Chris, you'll enjoy this BusinessWeek article:

http://www.businessweek.com/innovate/conte...8889_page_3.htm

Braun Pulsonic ($270) v. Gillette Fusion Power ($13)

The idea of putting vibrating razor blades to your face may sound unwise, but that's the thinking behind both the Gillette Fusion Power and the Braun Pulsonic. The shavers shimmy and shake across your mug, employing minute vibrations to glide more smoothly. The Pulsonic, a sleek chrome electric shaver, manages this by blasting your face with high-frequency sound waves. While you can't feel it, on the microscopic level the waves make your skin ripple like a wind-blown flag, causing hair to stand up straighter for a closer shave. Braun claims the Pulsonic provides the closest dry shave on the market, and it did perform admirably. Yet it still struggled to mow down hard-to-reach hairs nestled under the chin and along the neck. And while we liked the flexible shaver head, the stealthy sonic action, and the heft (the machine weighs a reassuring 6 ounces), it left our tester's face feeling sore and caused irritation along the jawline.

The simpler battery-operated Gillette Fusion, on the other hand, imparted no blotchy redness. And for the comparatively cheapo price of 13 bucks (single AAA Duracell included), it packs some interesting technology: An onboard microchip regulates five vibrating razor blades and a low-battery display. The vibrations, the theory goes, reduce friction between the blades and your skin, so you get a more comfortable shave with fewer nicks and less irritation. Press a button on the razor's midsection and it begins to buzz like a miniature jackhammer. "It felt like putting a Pocket Rocket to my face," our tester reported.

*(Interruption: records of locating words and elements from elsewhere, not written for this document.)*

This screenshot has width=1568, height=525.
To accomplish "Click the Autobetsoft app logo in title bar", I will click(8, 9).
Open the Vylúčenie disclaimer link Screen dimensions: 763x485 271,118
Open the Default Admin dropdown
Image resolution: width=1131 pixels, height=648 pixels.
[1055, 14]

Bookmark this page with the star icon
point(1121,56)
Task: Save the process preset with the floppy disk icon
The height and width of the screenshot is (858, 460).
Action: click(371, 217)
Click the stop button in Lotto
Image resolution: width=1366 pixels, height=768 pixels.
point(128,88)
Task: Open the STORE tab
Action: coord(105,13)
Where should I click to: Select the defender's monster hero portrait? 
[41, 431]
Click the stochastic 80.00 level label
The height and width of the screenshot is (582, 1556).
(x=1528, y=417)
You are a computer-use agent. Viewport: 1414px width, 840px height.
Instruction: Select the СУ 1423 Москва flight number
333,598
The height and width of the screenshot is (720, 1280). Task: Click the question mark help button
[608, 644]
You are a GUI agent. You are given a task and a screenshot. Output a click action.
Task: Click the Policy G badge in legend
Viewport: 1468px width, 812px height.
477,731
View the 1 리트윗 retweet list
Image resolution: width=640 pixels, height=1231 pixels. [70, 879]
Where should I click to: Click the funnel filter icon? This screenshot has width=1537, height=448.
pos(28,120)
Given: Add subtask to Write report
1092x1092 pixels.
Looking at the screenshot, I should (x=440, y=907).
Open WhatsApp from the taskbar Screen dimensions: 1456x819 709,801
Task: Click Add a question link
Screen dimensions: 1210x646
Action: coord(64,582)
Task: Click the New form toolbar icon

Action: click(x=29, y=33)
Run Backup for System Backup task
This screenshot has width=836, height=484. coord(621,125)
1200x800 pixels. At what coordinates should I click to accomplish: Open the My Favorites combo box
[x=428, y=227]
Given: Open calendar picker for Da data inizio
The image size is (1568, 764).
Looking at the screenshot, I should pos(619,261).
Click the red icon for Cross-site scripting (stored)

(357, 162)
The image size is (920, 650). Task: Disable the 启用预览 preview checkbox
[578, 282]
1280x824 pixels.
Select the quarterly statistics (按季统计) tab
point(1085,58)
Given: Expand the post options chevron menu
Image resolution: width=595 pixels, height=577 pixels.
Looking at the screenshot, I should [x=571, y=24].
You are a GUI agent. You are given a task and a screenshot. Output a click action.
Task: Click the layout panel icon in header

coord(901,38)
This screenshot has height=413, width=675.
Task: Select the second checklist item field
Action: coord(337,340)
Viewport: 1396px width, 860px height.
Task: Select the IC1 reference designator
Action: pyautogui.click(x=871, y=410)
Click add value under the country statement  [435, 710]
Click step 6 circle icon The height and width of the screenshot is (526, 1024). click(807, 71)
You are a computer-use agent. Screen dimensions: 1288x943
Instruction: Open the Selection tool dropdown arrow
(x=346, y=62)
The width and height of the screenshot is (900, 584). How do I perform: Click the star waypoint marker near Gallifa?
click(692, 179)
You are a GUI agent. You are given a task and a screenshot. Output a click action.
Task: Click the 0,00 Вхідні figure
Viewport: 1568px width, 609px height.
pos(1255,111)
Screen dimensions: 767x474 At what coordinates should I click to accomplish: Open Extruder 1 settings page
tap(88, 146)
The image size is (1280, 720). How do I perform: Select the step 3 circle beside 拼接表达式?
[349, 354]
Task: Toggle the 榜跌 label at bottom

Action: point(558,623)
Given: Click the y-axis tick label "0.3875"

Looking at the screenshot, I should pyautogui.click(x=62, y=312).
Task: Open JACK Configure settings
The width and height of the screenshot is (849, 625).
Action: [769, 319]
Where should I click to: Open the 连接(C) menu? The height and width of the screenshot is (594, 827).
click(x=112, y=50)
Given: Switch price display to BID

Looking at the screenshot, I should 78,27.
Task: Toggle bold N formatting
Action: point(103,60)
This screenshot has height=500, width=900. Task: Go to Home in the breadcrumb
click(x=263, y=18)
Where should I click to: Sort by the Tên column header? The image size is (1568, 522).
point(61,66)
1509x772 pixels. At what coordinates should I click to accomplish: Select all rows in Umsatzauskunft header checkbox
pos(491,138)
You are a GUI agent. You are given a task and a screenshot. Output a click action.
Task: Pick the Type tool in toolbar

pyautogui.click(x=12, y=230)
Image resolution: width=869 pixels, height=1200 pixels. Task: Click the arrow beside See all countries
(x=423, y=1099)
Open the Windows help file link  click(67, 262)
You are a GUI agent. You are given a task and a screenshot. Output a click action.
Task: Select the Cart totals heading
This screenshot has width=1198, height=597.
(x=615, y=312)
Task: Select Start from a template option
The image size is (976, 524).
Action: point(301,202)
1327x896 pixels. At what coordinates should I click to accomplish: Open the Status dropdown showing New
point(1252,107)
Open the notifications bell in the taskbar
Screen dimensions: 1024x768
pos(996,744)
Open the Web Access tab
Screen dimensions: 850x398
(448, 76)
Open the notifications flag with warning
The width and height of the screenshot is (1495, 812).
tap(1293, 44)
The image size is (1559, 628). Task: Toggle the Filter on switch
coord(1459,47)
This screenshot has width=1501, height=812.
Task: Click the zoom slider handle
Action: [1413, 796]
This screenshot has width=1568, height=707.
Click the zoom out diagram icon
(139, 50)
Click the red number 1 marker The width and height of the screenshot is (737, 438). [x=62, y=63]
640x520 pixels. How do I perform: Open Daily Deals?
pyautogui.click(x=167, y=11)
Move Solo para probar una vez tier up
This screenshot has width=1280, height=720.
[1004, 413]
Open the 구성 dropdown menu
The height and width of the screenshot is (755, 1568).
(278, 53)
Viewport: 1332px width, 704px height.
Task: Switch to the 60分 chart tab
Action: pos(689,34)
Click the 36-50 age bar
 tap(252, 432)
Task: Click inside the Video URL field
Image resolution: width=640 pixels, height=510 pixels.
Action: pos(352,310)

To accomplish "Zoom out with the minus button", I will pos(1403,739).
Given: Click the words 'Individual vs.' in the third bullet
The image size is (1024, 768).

But the results were worth the initial awkwardness. As promised, the blades effortlessly glided across his skin, leaving no whisker standing and proving that the vibration feature is more than just a gimmick. Sure, some men prefer the convenience of an electric shaver, in which case we'd recommend the Pulsonic, the gold standard of face mowers. But for a flawless shave that won't mar your mug, we'd opt for the Fusion. One caveat is the steep cost, as with most razors, of the replacement blades: $14 for a package of four. In the long run, the Fusion could end up costing you more than the Pulsonic, so it's no bargain: just a better shaver. Advantage: Gillette.